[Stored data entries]
====
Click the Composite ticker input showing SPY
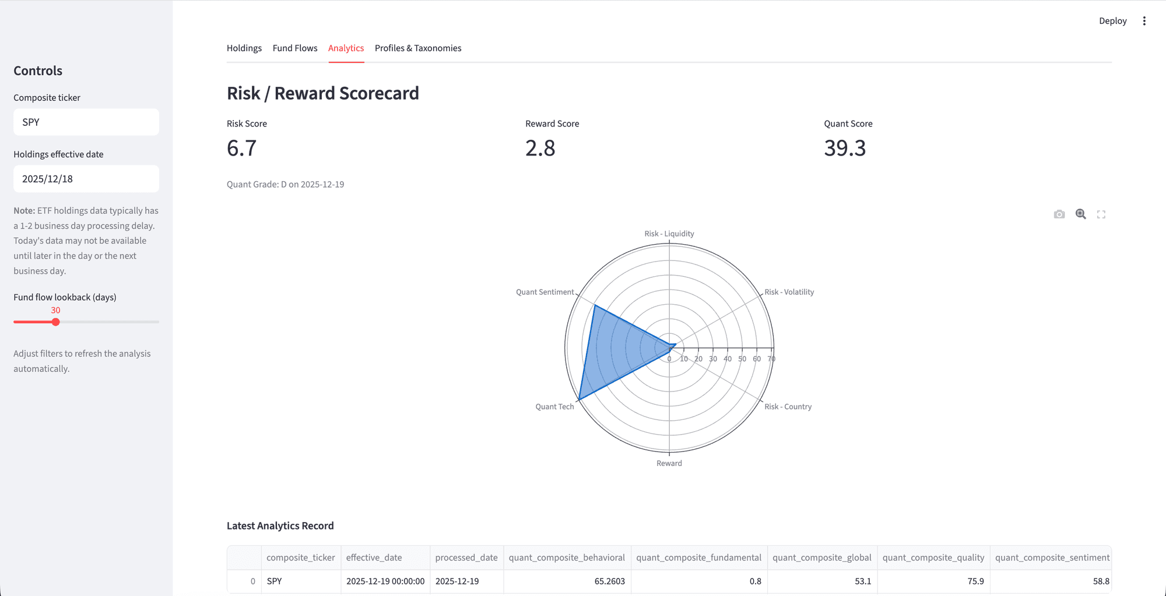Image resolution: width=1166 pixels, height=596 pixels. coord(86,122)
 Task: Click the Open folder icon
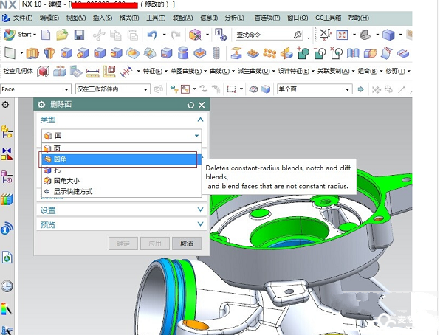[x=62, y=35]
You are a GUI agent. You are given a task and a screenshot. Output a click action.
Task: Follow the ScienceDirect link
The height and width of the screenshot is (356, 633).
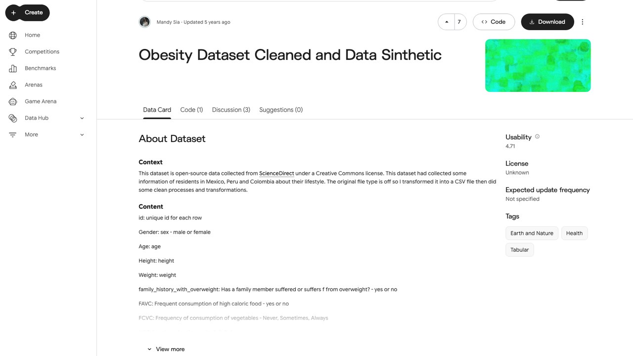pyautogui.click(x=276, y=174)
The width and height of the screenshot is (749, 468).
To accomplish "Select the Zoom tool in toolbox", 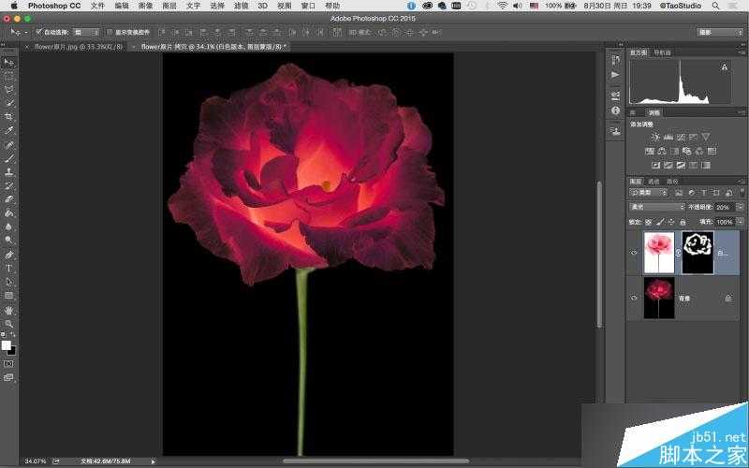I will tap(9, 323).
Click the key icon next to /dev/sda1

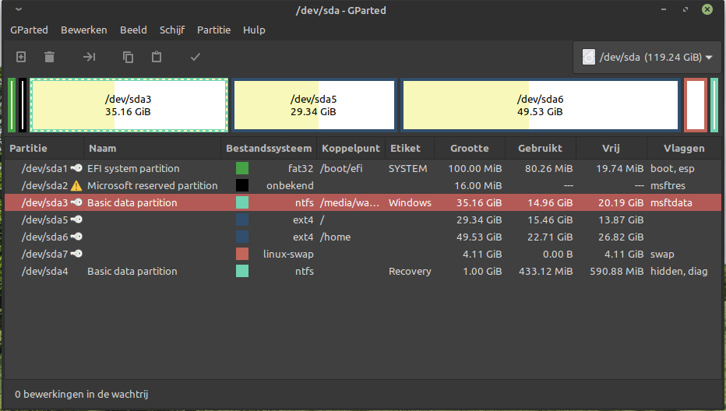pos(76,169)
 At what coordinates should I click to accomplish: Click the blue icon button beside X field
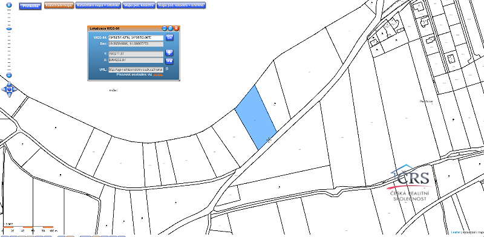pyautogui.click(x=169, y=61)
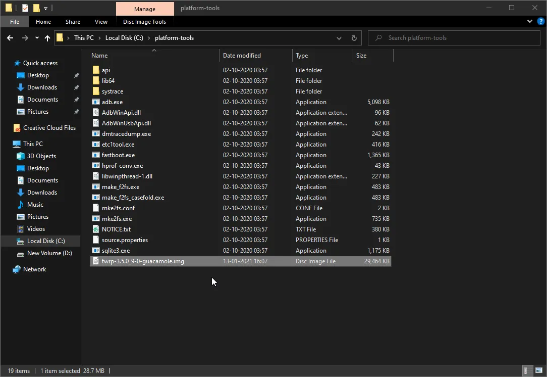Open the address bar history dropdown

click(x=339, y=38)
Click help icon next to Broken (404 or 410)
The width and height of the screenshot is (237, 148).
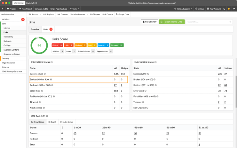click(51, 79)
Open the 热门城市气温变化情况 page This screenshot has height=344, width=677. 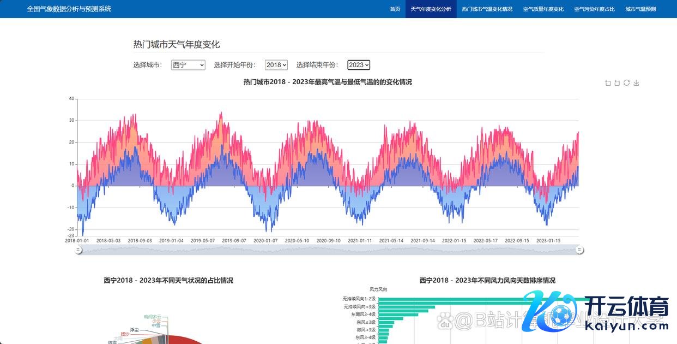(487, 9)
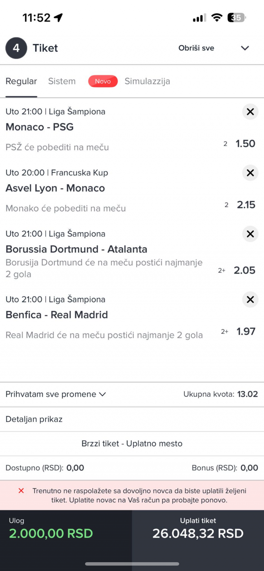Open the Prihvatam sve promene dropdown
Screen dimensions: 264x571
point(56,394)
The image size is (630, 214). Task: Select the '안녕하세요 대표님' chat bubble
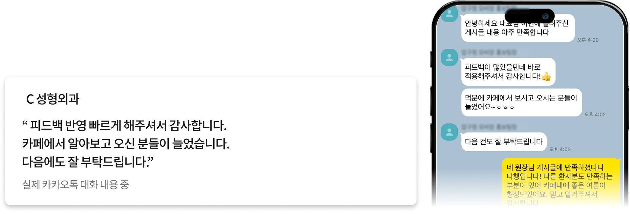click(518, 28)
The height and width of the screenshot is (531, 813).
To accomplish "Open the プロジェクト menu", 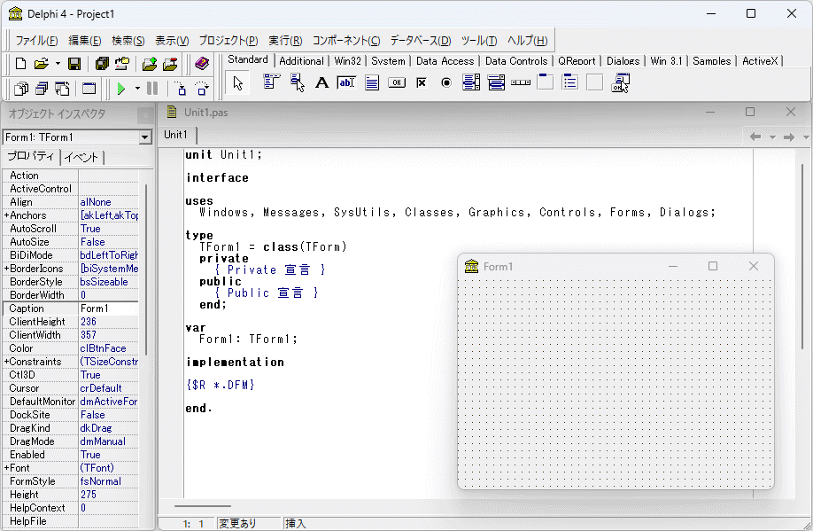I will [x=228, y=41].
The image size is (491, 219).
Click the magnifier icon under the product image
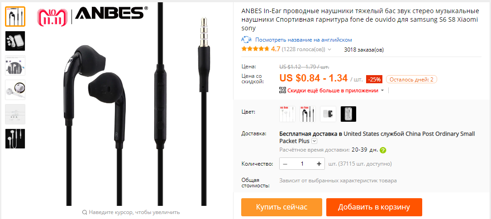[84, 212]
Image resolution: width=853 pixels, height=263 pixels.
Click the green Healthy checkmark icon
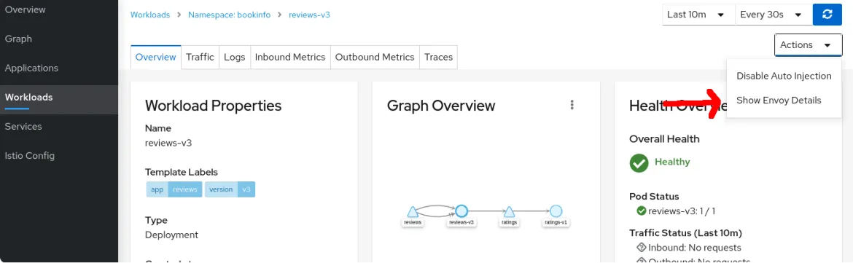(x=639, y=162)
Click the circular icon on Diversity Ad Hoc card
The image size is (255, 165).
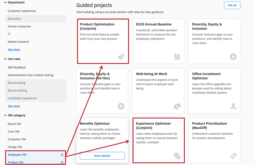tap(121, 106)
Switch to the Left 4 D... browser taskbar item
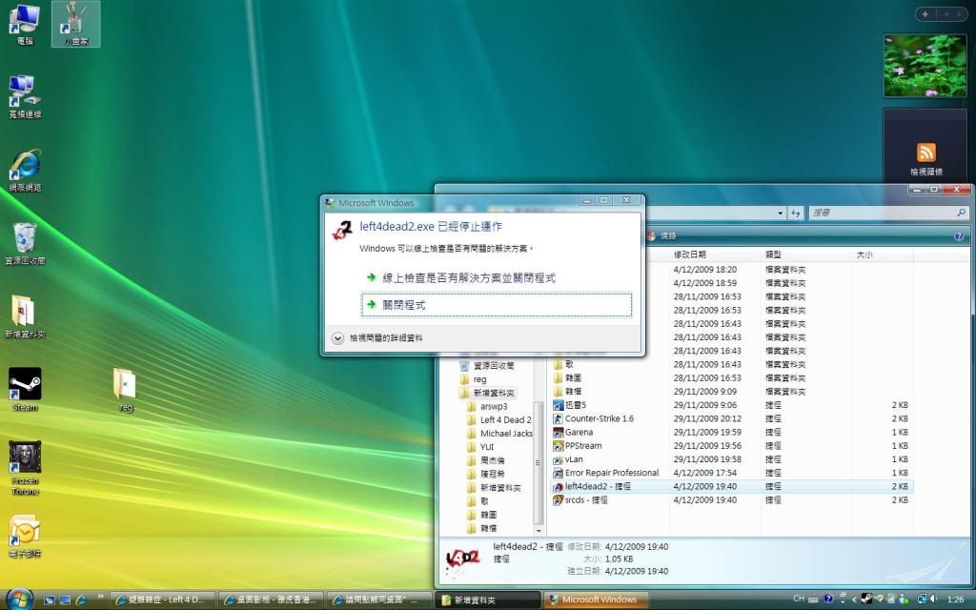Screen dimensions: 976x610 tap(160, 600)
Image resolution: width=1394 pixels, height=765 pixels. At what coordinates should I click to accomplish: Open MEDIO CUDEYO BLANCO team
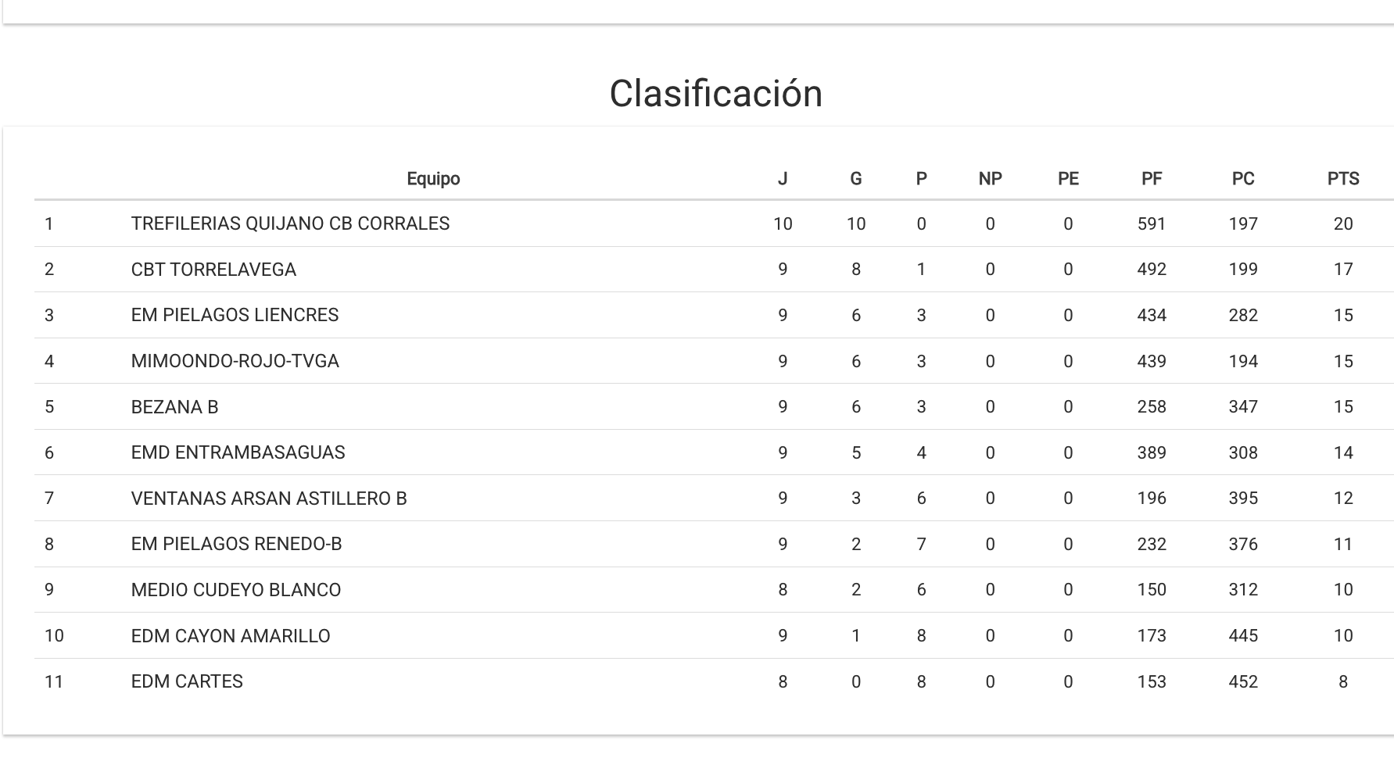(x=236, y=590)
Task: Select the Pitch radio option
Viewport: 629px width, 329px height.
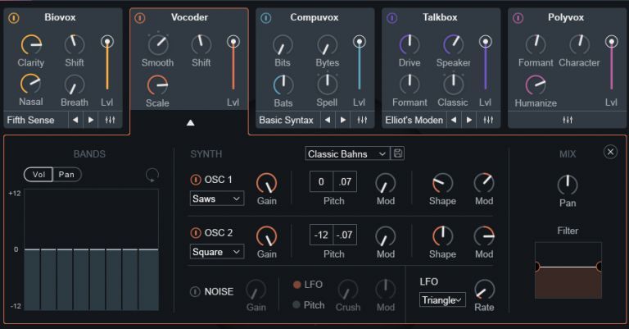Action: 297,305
====
Description of the task:
Repeat each line word for word, from the one with "Switch to the" down to the last line of the data, and keep the pictures out of it.

Exercise output:
Switch to the Left 4 D... browser taskbar item
Screen dimensions: 976x610 tap(160, 600)
Image resolution: width=1394 pixels, height=765 pixels. At what coordinates should I click to accomplish: Open MEDIO CUDEYO BLANCO team
(x=236, y=590)
Task: Select the Pitch radio option
Viewport: 629px width, 329px height.
Action: 297,305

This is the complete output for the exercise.